La periodista Victoria Prego fue quien contó a muchos españoles la historia extraordinaria, compleja y finalmente feliz de la Transición. No era historiadora, pero por eso mismo. Es probable que lo que hizo por la democracia española aquella serie de televisión que compuso no esté suficientemente valorado, pero los espectadores la premiaron de modo incuestionable. No era para menos: por primera vez en mucho tiempo y quizá también por última vez, veían el "making of" de la peripecia política que había resultado en un hito histórico. La serie se emitió en 1995 y se produjo en una Televisión Española que tendría sus sesgos, pero que todavía no cifraba su máxima prioridad en contratar a humoristas (?) como Broncano para complacer al Gobierno. El coste de la serie, por cierto, fue infinitamente inferior al del contrato del hombre al que, según parece, se le encomienda la misión de salvar a Sánchez de sí mismo.

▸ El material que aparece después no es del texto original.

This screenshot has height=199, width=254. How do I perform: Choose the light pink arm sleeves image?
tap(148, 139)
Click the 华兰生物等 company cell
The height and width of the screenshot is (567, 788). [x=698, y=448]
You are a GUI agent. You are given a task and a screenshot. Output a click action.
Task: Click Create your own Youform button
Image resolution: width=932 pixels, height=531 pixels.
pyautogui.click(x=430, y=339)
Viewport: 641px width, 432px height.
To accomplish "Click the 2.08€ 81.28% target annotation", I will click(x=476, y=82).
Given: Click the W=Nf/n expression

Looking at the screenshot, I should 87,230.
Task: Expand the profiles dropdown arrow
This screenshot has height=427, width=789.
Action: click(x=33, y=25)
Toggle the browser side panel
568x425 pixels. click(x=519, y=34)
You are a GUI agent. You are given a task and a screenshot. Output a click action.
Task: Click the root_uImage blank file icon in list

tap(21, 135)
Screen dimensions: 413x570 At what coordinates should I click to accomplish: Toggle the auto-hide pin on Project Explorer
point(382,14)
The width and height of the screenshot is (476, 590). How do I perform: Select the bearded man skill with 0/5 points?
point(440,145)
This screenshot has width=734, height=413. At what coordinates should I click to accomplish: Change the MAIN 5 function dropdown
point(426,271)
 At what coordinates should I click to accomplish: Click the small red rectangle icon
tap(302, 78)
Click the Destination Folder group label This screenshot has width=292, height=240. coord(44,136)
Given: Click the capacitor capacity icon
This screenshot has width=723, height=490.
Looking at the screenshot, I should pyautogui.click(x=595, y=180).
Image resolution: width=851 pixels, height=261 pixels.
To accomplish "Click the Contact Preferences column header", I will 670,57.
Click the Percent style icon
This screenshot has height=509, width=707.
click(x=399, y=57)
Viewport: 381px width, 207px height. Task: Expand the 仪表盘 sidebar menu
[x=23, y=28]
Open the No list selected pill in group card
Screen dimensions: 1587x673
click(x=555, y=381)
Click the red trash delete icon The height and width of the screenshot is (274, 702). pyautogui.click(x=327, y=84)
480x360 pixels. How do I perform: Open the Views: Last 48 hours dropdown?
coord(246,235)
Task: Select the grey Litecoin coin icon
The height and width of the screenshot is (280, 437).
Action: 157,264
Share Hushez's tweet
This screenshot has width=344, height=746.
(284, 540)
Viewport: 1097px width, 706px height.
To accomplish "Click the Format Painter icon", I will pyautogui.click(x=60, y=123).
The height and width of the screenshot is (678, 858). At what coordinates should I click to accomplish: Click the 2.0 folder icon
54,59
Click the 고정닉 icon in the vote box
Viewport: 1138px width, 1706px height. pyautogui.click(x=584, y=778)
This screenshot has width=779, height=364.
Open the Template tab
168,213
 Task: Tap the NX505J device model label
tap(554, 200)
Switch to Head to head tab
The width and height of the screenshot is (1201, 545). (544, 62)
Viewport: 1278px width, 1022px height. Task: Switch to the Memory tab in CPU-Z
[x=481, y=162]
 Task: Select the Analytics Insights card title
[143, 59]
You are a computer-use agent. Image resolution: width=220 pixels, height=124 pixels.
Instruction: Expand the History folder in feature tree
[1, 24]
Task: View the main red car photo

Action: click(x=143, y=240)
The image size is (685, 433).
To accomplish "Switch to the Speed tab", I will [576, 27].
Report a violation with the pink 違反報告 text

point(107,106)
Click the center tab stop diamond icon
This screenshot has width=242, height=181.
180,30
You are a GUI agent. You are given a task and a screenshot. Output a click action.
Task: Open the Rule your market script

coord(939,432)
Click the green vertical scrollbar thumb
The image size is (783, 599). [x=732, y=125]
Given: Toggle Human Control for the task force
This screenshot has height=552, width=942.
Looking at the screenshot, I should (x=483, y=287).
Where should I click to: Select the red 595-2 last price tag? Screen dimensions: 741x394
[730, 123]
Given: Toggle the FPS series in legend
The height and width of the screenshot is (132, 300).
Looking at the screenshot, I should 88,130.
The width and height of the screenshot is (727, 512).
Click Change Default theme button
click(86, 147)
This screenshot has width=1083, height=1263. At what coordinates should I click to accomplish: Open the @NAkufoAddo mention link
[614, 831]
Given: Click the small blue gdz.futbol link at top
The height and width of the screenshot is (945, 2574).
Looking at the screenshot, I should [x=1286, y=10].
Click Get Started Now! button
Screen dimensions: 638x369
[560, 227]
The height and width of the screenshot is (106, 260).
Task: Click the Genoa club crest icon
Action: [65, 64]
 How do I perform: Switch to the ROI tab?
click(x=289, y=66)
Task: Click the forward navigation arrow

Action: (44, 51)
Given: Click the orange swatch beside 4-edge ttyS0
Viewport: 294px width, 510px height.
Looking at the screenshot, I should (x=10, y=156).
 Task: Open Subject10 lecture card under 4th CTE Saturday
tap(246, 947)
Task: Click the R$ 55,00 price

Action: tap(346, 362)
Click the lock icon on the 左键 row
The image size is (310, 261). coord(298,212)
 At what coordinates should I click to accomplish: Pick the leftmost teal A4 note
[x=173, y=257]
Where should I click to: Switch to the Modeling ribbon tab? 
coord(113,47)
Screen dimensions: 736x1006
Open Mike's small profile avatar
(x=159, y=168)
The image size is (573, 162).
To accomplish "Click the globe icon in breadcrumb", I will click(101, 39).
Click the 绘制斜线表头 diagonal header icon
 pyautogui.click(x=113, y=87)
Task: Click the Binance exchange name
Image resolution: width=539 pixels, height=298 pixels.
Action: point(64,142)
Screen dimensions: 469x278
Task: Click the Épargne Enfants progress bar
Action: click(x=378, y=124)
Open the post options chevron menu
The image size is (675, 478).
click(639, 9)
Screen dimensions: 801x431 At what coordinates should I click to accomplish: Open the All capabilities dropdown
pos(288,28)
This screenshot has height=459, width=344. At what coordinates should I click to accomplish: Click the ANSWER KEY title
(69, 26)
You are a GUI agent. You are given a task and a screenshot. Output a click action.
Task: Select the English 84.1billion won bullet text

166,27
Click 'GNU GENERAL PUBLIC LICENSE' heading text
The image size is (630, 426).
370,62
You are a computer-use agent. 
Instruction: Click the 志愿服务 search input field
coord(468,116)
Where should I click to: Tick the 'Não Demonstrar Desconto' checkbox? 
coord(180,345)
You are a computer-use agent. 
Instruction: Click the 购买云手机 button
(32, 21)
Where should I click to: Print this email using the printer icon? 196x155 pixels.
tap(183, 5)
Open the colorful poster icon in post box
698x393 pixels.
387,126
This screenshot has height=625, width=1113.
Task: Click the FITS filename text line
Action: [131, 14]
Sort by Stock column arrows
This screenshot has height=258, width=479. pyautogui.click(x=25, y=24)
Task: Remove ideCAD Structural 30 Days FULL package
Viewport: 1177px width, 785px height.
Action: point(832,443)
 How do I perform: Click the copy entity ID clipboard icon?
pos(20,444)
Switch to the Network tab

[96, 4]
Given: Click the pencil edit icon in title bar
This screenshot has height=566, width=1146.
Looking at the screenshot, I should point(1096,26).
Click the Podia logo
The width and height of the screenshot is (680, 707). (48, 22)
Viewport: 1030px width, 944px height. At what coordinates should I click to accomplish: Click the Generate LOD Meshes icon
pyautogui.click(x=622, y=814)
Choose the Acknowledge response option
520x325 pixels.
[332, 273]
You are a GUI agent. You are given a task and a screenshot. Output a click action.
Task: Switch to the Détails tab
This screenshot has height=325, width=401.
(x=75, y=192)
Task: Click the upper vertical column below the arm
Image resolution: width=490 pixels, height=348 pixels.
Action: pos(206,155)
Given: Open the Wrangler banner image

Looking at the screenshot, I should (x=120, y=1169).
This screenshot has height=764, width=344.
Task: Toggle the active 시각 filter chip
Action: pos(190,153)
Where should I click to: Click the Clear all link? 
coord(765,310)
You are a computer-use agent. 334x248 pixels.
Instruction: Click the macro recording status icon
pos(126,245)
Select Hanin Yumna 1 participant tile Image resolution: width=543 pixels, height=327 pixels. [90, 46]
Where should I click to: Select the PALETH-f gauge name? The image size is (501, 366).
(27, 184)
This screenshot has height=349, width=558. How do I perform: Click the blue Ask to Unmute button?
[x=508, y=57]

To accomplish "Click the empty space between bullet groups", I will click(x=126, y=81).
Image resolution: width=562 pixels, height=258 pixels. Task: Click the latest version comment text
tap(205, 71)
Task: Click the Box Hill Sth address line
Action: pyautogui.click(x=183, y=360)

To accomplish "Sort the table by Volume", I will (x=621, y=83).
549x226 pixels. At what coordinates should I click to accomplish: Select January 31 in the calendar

El nombre de Victoria Prego trae siempre el recuerdo de la Transición y con ella viene el recordatorio de que las dos novedades más valoradas por los españoles de la época que entonces echó a andar fueron la libertad y la libertad de prensa. Ambas son pilares de una democracia liberal y son indisociables. No hay libertad sin libertad de prensa, como no hay libertad de prensa sin libertad. Esto se tenía claro cuando se empezó a disfrutar de las dos libertades, y lo tenían claro tanto el político como el ciudadano. La libertad y la libertad de prensa eran, ante todo, la sensación de tenerlas, de disponer de ellas, de que no había cortapisas, prohibiciones, censuras ni sanciones. Eran abanicos de múltiples posibilidades, algunas de ellas intrascendentes, si se quiere, pero enormemente populares: la libertad era poder comprar una revista con fotos de Marisol desnuda, o ver en un cine español, El último tango en París, y no tener que ir a Perpiñán.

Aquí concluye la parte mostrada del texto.